Late summer, the sisters gather to go through Izzy’s things in the storage shed she had rented when she sold her house. They embarrass themselves with their grabbiness. They all want the Russian doll nesting juice glasses, the lamp with the fabulous shade that lights up into a swarm of butterflies, Izzy’s funky hats and faux fur wraps, her beaded handbag, her large art nouveaux Buddha lounging on his side. They can’t have Izzy, so they want as many of her things as they can wrangle from the others, only to find that once they haul the loot home, they can’t bear to have it around, reminding them that Izzy is gone. Antonia holds a yard sale, all of Izzy’s treasures, many of Sam’s, throwing in freebies whenever anyone bought something. To this day, Antonia will spot a townsperson wearing a Cornhuskers baseball cap or a flashy yellow shawl and catch herself lifting a hand, on the point of calling out, SAM! IZZY!

They are here, albeit a little scattered, a matter of dispersal. Antonia never knows where they will turn up next. You really believe that? Mona asks, her sensible mind at war with her desperate yearning to fill the hole in her heart.

Bless the spirit that makes these leaps, Antonia quotes Rilke, sounding just like that widow therapist in the podcast, for truly we live in what we imagine.

I guess you’re right, Mona says tentatively.


twelve


Harvest


Once again, Antonia is driving to Boston. A trip she has made often in the past few months. At the edge of town, she passes several houses with flags flying; a yellow ribbon encircles a tree with matching leaves. September 11, she is well aware. No synchronicities, please, she prays. Let the troubles end now.

This morning on NPR, along with commemorative recollections by survivors and family members of those who died, there are reports of hurricanes battering the Caribbean and Chiapas, luckily an area southwest of where Estela and Mario hale from—although how can she utter the adverb luckily with dozens injured and thousands homeless? At the border, mothers and fathers seeking asylum are being turned away, or if they are lucky enough to cross, unluckily their children are then taken away.

Along with those towers, the world as Antonia knew it has collapsed. Wandering between two worlds, one dead, / the other powerless to be born—so many of the words and works she has spent a lifetime teaching seem now prescient and apropos of what is coming to pass.
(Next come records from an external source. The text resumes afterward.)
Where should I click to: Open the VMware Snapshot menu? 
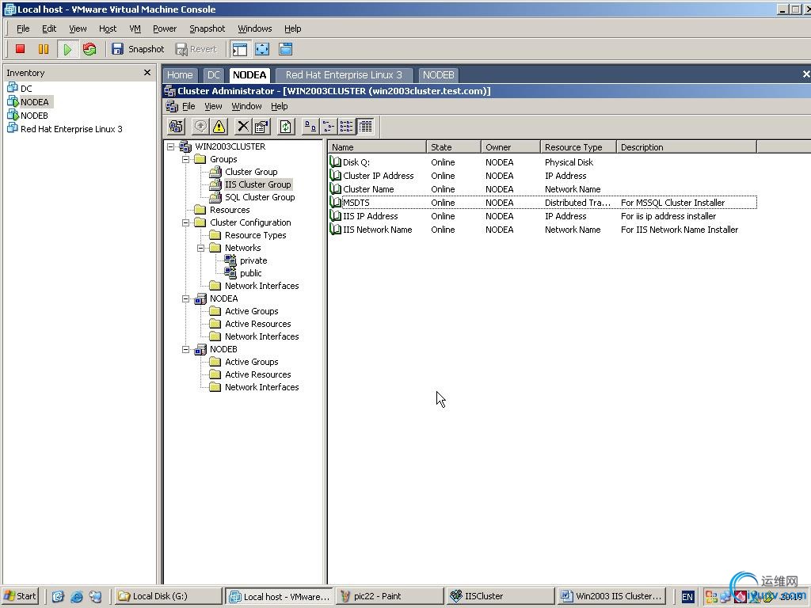(x=207, y=29)
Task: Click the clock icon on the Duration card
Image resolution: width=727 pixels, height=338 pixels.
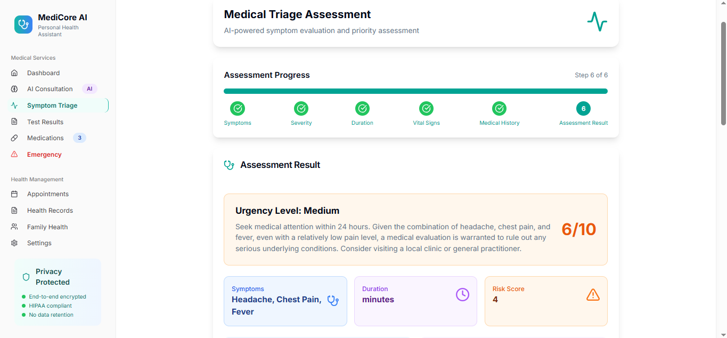Action: tap(462, 294)
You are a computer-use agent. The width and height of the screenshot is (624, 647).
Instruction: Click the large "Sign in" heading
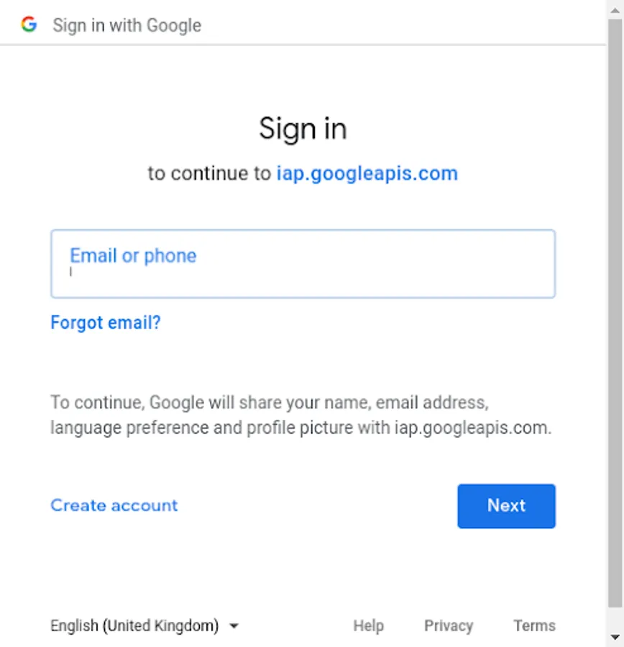point(303,129)
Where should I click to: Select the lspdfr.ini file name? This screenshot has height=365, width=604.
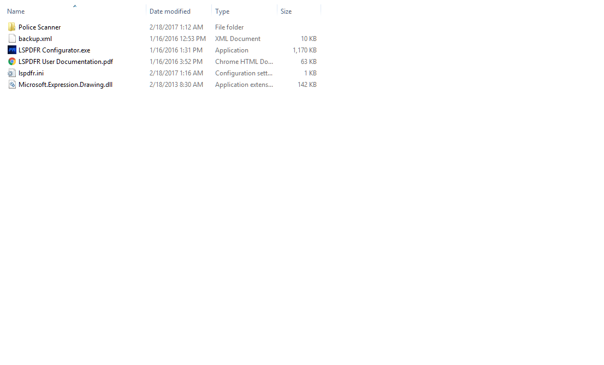(x=31, y=73)
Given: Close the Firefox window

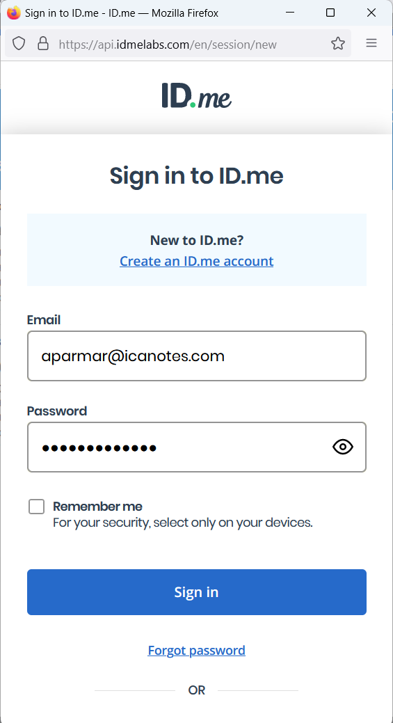Looking at the screenshot, I should [x=371, y=13].
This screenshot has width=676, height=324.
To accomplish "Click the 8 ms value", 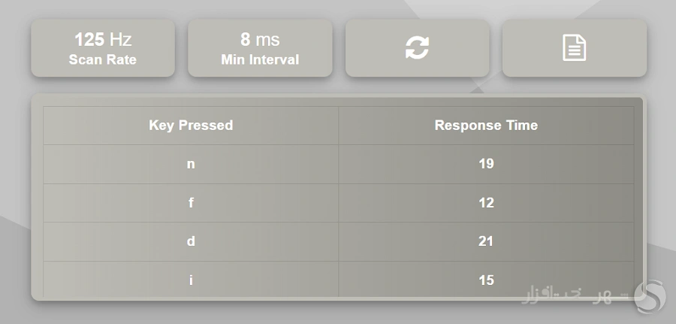I will [260, 39].
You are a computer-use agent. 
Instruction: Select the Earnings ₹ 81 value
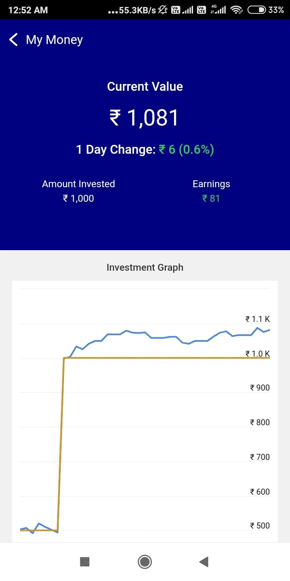coord(211,198)
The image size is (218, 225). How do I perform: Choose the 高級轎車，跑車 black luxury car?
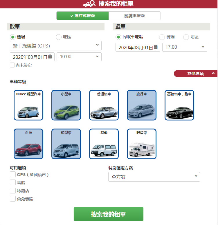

At least, Antonia tries to console herself, neither Izzy nor Sam are having to live through these broken times.

But they are also missing the swallows, a large twittering flock darkening the evening sky as they flew off the roof of Roger’s barn yesterday; missing the early morning view outside her bedroom window, the mist dispelling, the far hills emerging, taking shape, having survived the night; missing the intricate spiderwebs on the barbed-wire fence, their dewed filaments jeweled with light; missing the brisk charge in the air as the wind sharpens, the maples turning red and gold, the kids walking to school with their brand-new paraphernalia, little battalions of bright colors, their shouts and laughter recalling a childhood world gone by. The garden is still flourishing with whatever late flowers self-seeded from the previous summer: asters, cosmos, sunflowers, and nameless blooming things about which she can no longer ask Sam, What’s this called? Earlier this summer, with help from Mario and José, Antonia did plant a few crops—potatoes, sweet corn, her favorite pole beans—Estela pitching in from time to time, her baby in a sling reminiscent of those the women in her village have improvised for centuries out of fabric, this one bought online at four, five times the cost, none of the profit going back to where the template came from.

A few days ago, Antonia delved into the soil and dug out Sam’s potatoes—she still calls them Sam’s, even though this year her own hands planted and harvested them. Will she ever use that verb again without thinking of Izzy’s body, split open, her heart, kidneys, liver placed in a cooler to be flown across the country to wherever someone awaited her sister’s gift of life?

Enjoy! Izzy would always say whenever she unveiled one of her lavish gifts, her extravagant surprises: eighty-three orchids, a kidney, a liver, a heart. Enjoy, enjoy!